In its latest World Economic Report, the IMF argued that rates in the US and other industrial countries will revert toward the ultra-low levels that prevailed prior to the pandemic, driven by aging populations and sluggish productivity growth. It sees the so-called natural or neutral rate – the inflation-adjusted short-term rate that neither pushes the economy ahead nor pulls it back – comfortably below 1% in the US in the coming decades.
That contrasts with the stance taken by Summers, who suggested last month that the real neutral interest rate — or R* in economists’ parlance — might be in a range of 1.5% to 2% going forward, in part because of stepped-up government borrowing to finance increased military outlays and the transition to a greener economy.
Where rates settle over time has widespread ramifications for everything from stock and housing markets to monetary and fiscal policy. Higher rates would raise borrowing costs for home buyers and governments and lessen the attractiveness of owning shares as opposed to bonds.
The IMF said the lower rates it envisions will make it easier for some countries to handle elevated government debt levels coming out of the pandemic.
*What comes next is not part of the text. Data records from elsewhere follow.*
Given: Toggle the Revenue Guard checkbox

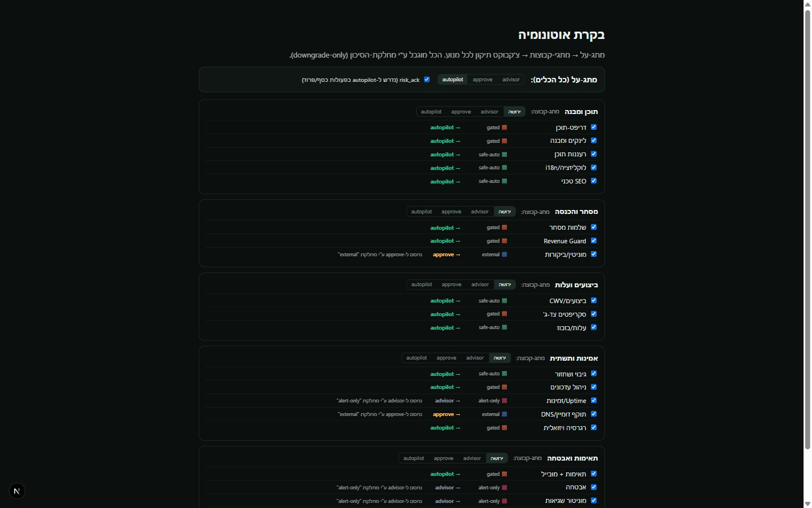Looking at the screenshot, I should click(594, 241).
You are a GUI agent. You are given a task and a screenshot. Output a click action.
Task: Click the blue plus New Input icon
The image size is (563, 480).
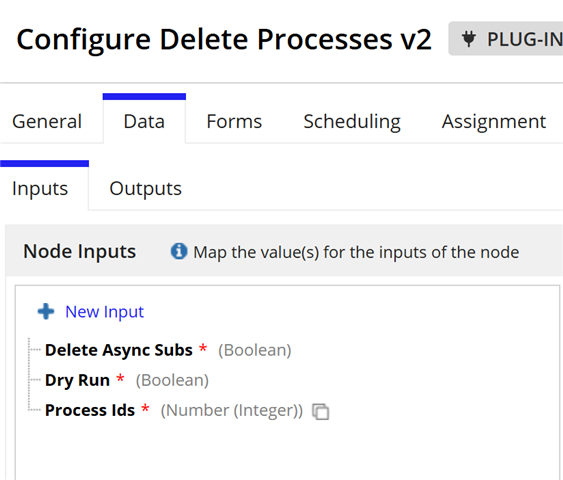pyautogui.click(x=46, y=311)
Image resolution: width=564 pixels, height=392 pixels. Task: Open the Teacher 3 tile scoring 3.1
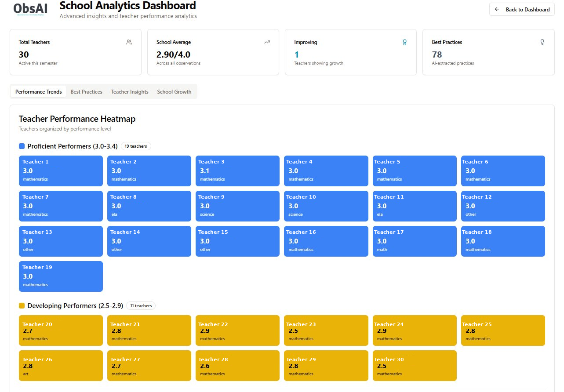point(237,171)
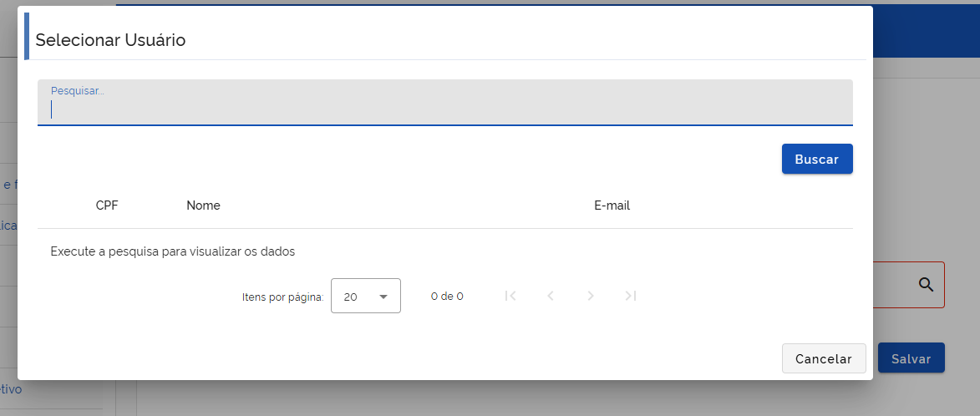Click the '0 de 0' range label
This screenshot has width=980, height=416.
click(x=447, y=297)
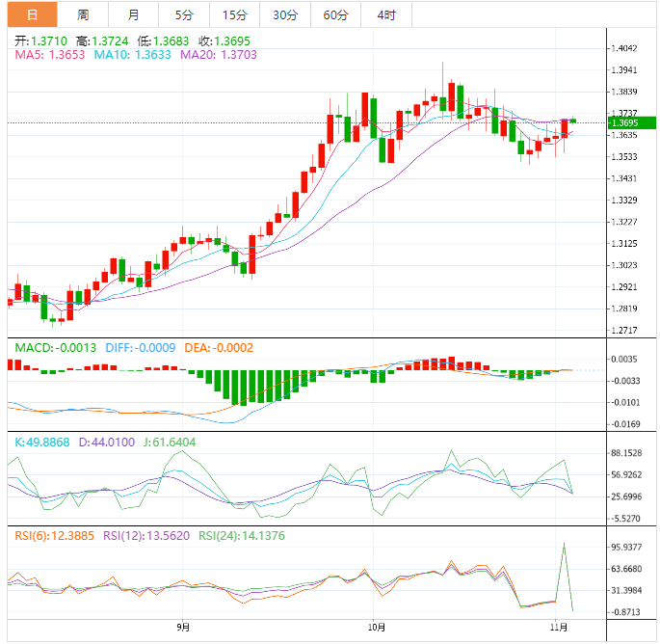660x644 pixels.
Task: Select the 日 (daily) timeframe tab
Action: coord(32,14)
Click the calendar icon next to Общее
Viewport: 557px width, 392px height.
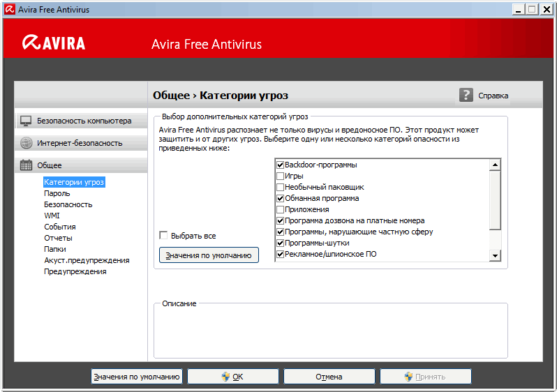tap(26, 165)
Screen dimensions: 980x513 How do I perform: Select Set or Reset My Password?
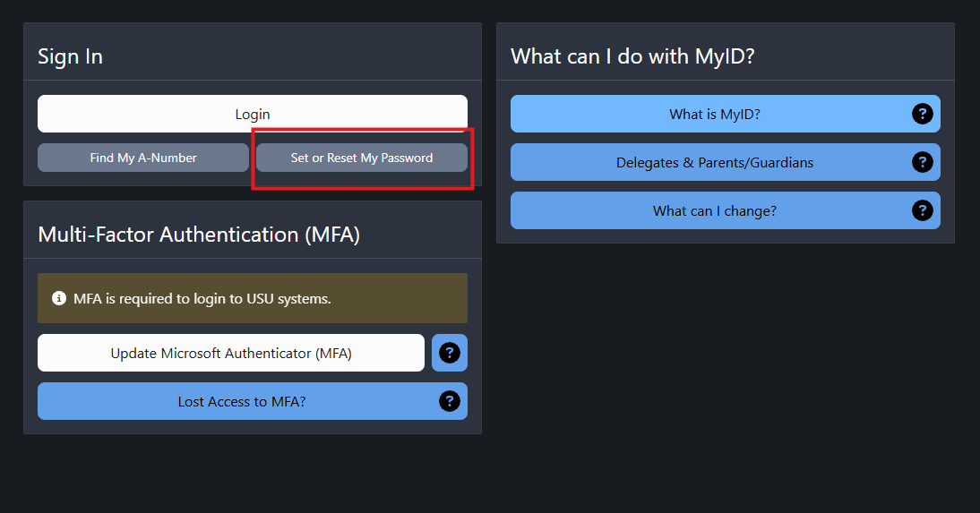click(362, 158)
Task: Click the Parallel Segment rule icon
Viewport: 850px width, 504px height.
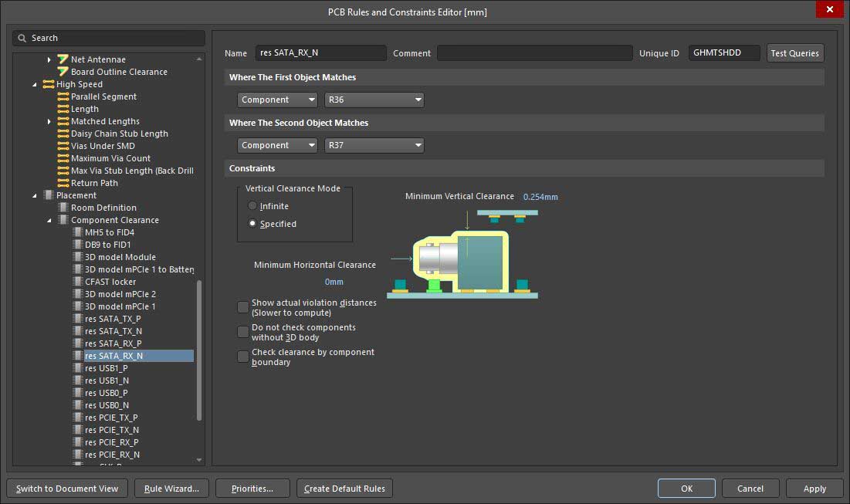Action: [63, 96]
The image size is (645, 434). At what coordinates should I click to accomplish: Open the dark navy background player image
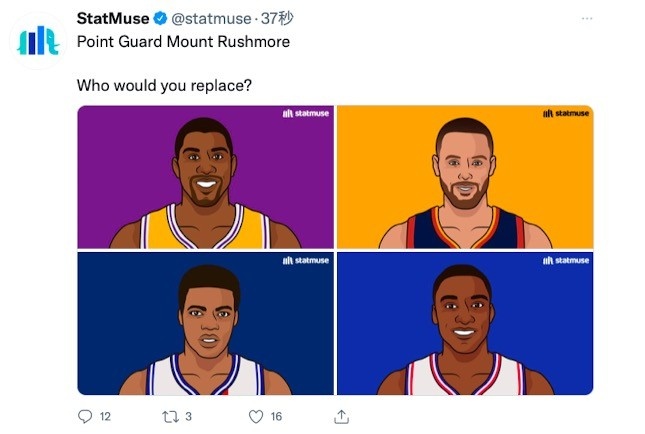click(x=205, y=323)
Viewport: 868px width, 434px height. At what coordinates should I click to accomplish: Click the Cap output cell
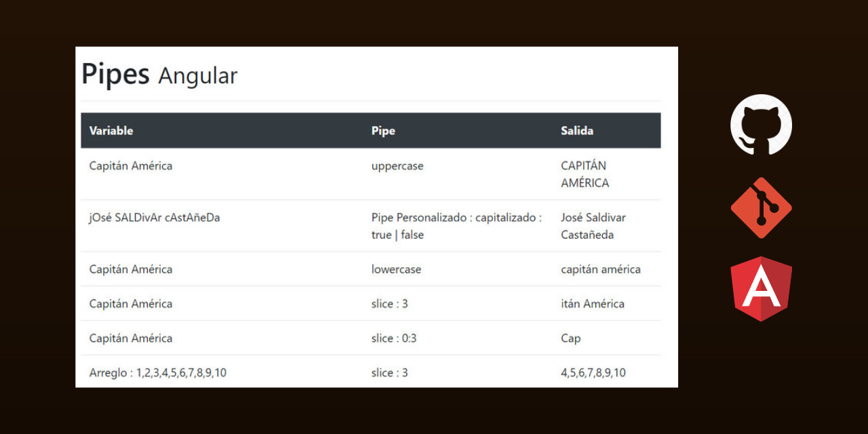click(x=571, y=338)
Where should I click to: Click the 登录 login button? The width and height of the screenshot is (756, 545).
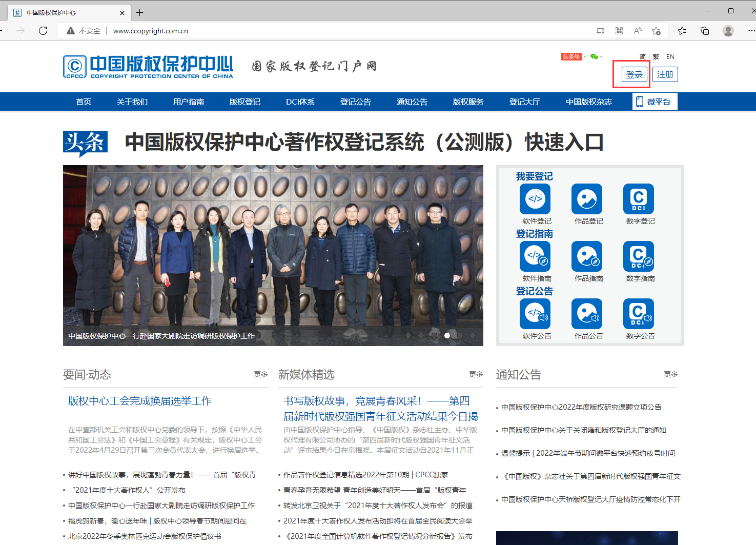coord(634,74)
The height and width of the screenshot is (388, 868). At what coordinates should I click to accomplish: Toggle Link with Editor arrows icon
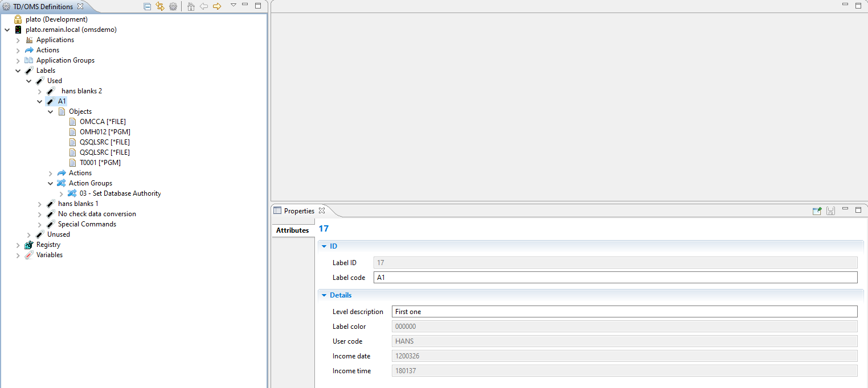[160, 6]

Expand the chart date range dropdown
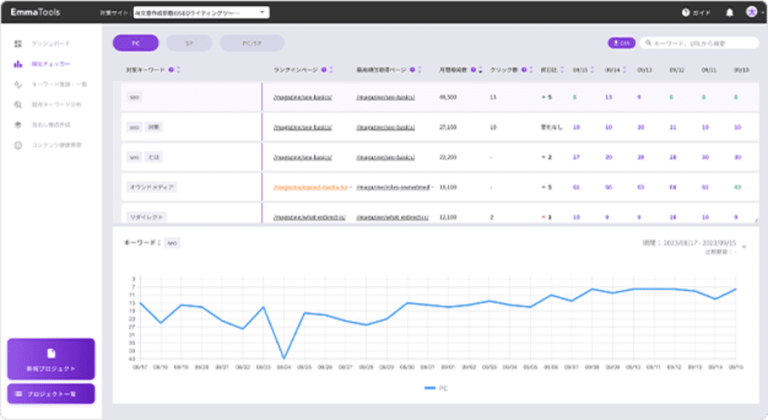[x=745, y=247]
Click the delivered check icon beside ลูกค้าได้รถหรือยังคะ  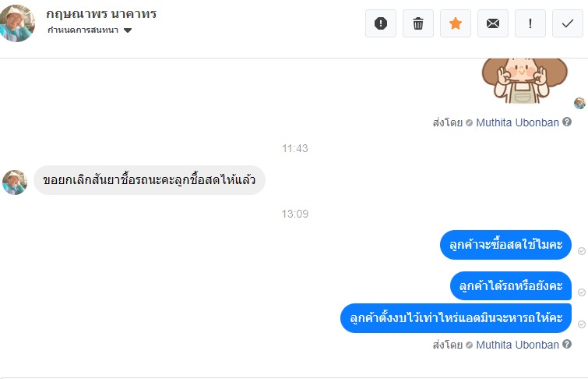[x=581, y=292]
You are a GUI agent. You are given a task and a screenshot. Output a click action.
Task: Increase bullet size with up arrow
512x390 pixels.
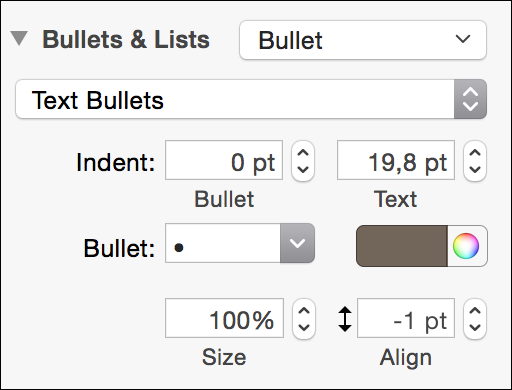tap(304, 311)
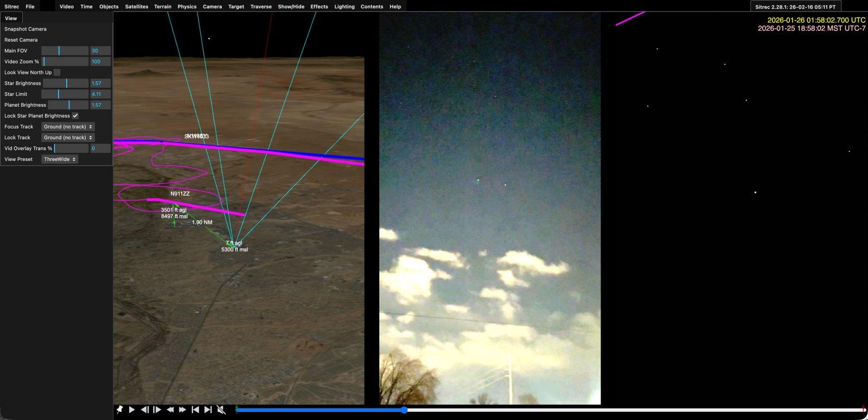The image size is (868, 420).
Task: Jump to the first frame
Action: click(195, 410)
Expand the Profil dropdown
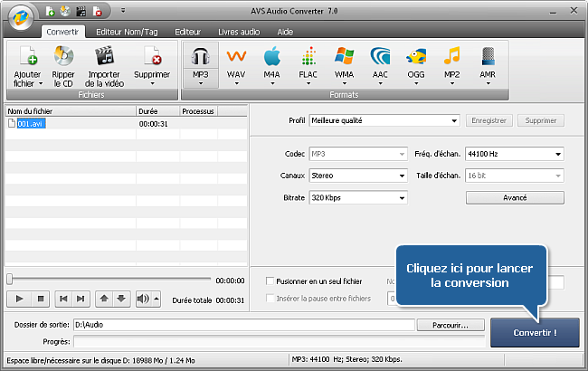This screenshot has height=371, width=588. 384,119
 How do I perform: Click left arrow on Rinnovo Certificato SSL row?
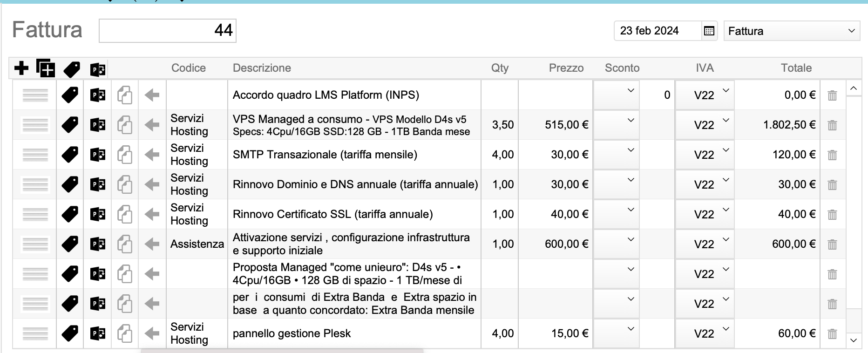152,215
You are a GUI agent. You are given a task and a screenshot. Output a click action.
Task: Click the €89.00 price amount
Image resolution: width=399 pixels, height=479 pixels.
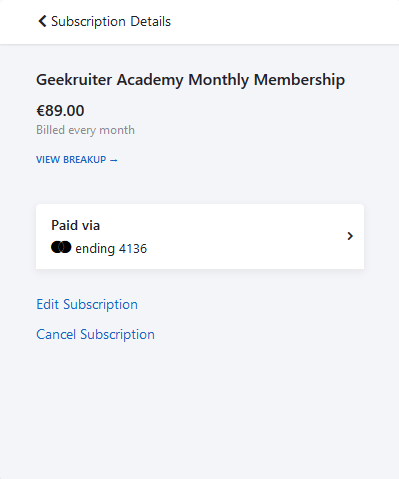[x=60, y=111]
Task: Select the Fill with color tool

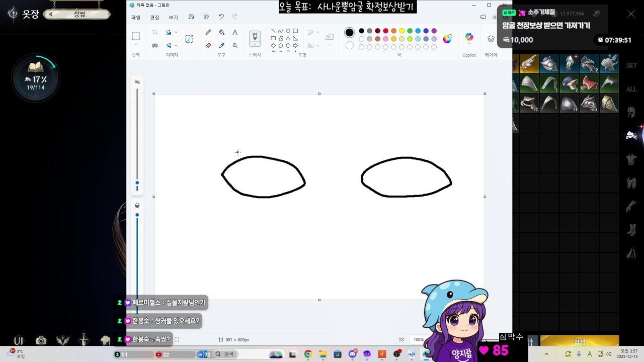Action: pyautogui.click(x=221, y=32)
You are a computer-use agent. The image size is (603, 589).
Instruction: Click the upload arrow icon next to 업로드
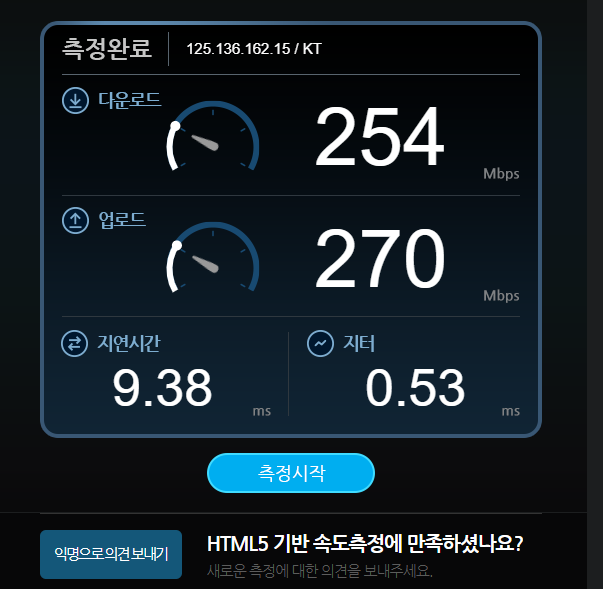[75, 220]
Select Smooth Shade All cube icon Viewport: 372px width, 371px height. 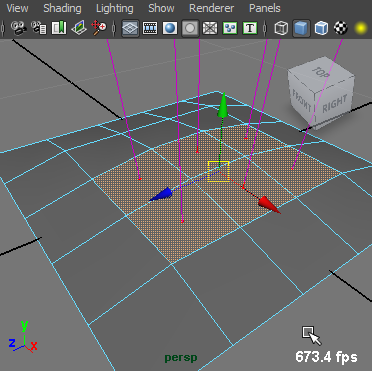click(301, 28)
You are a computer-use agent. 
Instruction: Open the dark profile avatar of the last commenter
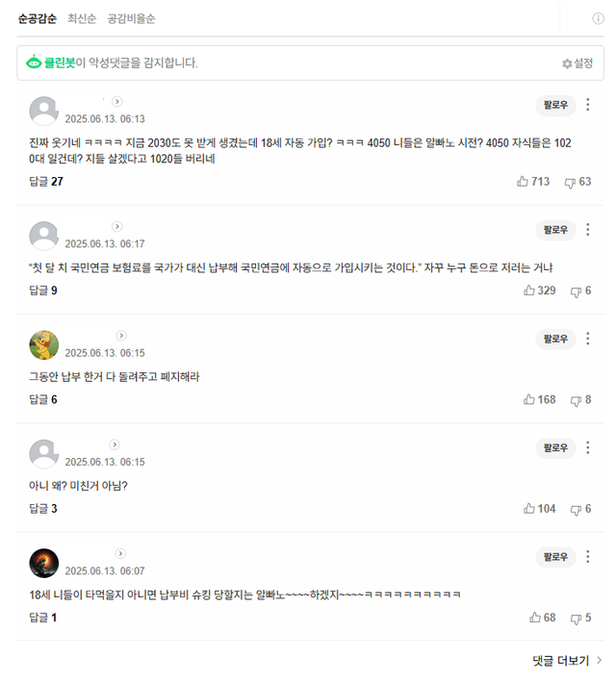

Many though will still have to act to rein in budget deficits to stabilize or reduce outstanding borrowings as a share of gross domestic product, it said. For advanced economies, spending cuts are more likely to lower debt ratios than increasing government revenues, according to the global lending institution.
The Fund’s estimate of the US neutral rate is basically in line with that of Federal Reserve policymakers, who implicitly peg it at a half percentage point, according to median long-run projections contained in their quarterly economic forecasts.
The low level of neutral rates will limit the ability of the Fed and other central banks to stimulate their economies going forward, the IMF said.
“The effective lower bound on interest rates may become binding again” as monetary policymakers are forced to cut rates to about zero to handle future economic downturns, it said.
The IMF allowed that some factors might push up natural rates, though that’s not its base case. It said the short-to-medium term impact of a transition to net zero carbon emissions was unclear, depending in part how its financed.
It forecast that natural rates in emerging market economies will converge toward the lower levels in industrial countries as their populations age.